Regarding this Court's appellate jurisdiction and writs of prohibition, the court noted in Robertshaw that the Commonwealth Court's review of actions by government agencies is limited to review of final orders pursuant to 42 Pa. C.S. § 763(a) or those orders which end litigation. Thus, an order is final if it puts the litigant out of court. See Robertshaw at 616, 447 A.2d at 1085. In the case at hand, the PHRC's order was interlocutory in that it denied the motion to quash the subpoena and indicated that a preliminary hearing should be held in order to determine what action if any should be taken by the PHRC. Thus, no final action was taken by the PHRC and McGraw-Edison was not put out of court. Accordingly, we cannot exercise jurisdiction over the instant matter.

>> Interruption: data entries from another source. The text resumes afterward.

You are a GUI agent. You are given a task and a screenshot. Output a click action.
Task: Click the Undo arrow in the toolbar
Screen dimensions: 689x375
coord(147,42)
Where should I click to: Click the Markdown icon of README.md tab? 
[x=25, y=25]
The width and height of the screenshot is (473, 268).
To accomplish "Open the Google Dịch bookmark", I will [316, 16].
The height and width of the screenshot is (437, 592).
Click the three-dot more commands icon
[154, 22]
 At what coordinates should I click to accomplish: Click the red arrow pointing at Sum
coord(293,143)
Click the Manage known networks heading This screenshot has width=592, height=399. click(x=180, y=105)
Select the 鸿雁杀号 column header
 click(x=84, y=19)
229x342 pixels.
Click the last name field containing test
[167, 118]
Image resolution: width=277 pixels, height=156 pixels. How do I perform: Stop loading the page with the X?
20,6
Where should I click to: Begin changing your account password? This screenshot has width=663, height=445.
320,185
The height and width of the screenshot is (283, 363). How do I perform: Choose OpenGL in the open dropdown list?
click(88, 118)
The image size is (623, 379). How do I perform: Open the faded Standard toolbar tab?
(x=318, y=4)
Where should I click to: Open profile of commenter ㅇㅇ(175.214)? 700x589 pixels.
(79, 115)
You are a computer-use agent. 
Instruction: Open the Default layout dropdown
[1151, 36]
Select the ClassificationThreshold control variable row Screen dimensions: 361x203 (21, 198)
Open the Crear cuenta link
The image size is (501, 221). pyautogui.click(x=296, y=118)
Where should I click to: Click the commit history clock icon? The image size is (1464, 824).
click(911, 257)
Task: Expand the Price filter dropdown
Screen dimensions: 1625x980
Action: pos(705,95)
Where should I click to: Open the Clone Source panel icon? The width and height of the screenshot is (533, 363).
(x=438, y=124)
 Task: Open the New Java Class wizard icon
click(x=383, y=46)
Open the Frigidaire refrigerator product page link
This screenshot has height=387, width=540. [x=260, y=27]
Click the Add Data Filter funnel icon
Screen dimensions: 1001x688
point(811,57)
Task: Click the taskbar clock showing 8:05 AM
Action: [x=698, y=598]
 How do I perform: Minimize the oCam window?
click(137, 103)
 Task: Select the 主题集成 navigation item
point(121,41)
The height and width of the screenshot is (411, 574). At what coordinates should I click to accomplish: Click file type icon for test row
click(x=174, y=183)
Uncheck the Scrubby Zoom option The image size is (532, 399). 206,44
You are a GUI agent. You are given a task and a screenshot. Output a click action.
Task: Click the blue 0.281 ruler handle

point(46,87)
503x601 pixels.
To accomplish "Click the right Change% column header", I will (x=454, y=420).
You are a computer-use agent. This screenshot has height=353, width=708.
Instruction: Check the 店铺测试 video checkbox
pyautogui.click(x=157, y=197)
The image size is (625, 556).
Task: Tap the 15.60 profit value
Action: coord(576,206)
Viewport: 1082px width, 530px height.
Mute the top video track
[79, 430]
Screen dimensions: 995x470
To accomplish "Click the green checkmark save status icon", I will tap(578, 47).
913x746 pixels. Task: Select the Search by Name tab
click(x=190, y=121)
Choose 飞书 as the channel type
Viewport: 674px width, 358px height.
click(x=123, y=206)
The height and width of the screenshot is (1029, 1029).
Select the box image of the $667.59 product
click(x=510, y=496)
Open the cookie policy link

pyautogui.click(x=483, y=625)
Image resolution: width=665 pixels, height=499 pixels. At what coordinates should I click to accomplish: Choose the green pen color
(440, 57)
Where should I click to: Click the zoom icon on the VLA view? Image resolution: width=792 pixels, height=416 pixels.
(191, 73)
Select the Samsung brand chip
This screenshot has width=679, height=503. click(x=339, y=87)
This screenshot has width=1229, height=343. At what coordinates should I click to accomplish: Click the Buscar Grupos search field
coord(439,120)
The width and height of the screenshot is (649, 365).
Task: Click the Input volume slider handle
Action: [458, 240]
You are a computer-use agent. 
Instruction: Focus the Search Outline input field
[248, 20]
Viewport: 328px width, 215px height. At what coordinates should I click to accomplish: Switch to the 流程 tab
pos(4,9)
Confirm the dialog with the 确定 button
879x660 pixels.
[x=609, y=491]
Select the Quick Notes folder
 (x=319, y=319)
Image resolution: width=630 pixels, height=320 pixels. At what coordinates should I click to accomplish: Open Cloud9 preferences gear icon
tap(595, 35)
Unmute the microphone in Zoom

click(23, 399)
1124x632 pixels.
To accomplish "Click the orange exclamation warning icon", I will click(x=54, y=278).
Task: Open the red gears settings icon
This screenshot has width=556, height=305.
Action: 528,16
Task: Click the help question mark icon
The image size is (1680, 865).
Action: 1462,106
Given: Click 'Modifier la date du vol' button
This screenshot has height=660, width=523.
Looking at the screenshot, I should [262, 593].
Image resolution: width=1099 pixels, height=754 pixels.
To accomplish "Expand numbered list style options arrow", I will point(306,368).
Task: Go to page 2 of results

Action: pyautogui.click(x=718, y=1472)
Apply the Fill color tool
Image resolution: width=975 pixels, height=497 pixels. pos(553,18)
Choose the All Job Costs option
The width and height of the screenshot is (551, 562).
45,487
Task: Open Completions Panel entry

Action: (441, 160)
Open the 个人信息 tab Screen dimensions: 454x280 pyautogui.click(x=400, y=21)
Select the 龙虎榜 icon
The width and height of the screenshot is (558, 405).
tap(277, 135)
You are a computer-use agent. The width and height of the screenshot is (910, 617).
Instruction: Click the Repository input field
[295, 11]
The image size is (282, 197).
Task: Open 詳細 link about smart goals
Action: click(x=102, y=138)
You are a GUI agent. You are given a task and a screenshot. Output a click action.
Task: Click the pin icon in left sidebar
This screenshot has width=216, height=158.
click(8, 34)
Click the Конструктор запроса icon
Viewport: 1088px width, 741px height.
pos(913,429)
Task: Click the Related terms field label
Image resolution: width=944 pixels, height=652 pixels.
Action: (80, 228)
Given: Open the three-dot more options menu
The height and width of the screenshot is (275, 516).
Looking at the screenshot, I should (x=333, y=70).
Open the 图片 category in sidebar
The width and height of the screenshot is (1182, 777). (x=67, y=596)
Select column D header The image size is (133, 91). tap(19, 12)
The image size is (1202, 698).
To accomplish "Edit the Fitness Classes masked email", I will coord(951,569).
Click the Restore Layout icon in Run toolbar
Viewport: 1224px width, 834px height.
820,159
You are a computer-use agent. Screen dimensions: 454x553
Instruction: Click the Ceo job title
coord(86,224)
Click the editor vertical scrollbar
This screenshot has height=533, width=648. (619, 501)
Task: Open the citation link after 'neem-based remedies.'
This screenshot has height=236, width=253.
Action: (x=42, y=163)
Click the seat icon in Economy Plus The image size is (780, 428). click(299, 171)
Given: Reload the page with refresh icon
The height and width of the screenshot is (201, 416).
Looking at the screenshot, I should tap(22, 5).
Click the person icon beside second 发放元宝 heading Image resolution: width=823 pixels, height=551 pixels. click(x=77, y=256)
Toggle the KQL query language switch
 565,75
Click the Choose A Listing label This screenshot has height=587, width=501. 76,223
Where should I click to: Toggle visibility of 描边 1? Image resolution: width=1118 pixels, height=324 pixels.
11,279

McGraw-Edison further argues that the complaint filed by Mechensky on June 23, 1983 is untimely and that the PHRC's investigation of this complaint is a denial
[ 108 Pa. Commw. Page 154]
of due process to McGraw-Edison who is now being summoned to a hearing where it will be expected to present witnesses and adduce testimony. It has previously been held with regard to writs of prohibition that the trouble and expense caused to a party required to participate in a Commission proceeding leading to a final appealable order does not make the remedy of appeal less than adequate. Rather, such inconvenience and expense are social burdens a party must bear in exchange for living under government. Robertshaw at 620 fn. 5, 447 A.2d at 1087 fn. 5, citing Akron Borough v. Pennsylvania Public Utility Commission, 453 Pa. 554, 562, 310 A.2d 271, 275-76 (1973). Accordingly, we cannot sustain McGraw-Edison's argument.
Lastly, we note that this Court will not intervene in those situations where a party has failed to exhaust its administrative and statutory remedies. Mercy Hospital and Jackson v. Centennial School District, 509 Pa. 101, 501 A.2d 218 (1985). In the case at hand, the PHRC has not been given the opportunity to act. If it should decide that it does have jurisdiction, then once a final order is issued by the PHRC, McGraw-Edison after exhausting its administrative remedies may appeal to this Court.
Therefore, for the reasons set forth herein, we will sustain the preliminary objections filed by the PHRC, and McGraw-Edison's petition for review is hereby dismissed.
And Now, this 31st day of July, 1987, the preliminary objections filed by the Pennsylvania Human Relations Commission are hereby sustained, and McGraw-Edison's petition for review is hereby dismissed.
Preliminary Objections sustained, petition for review dismissed.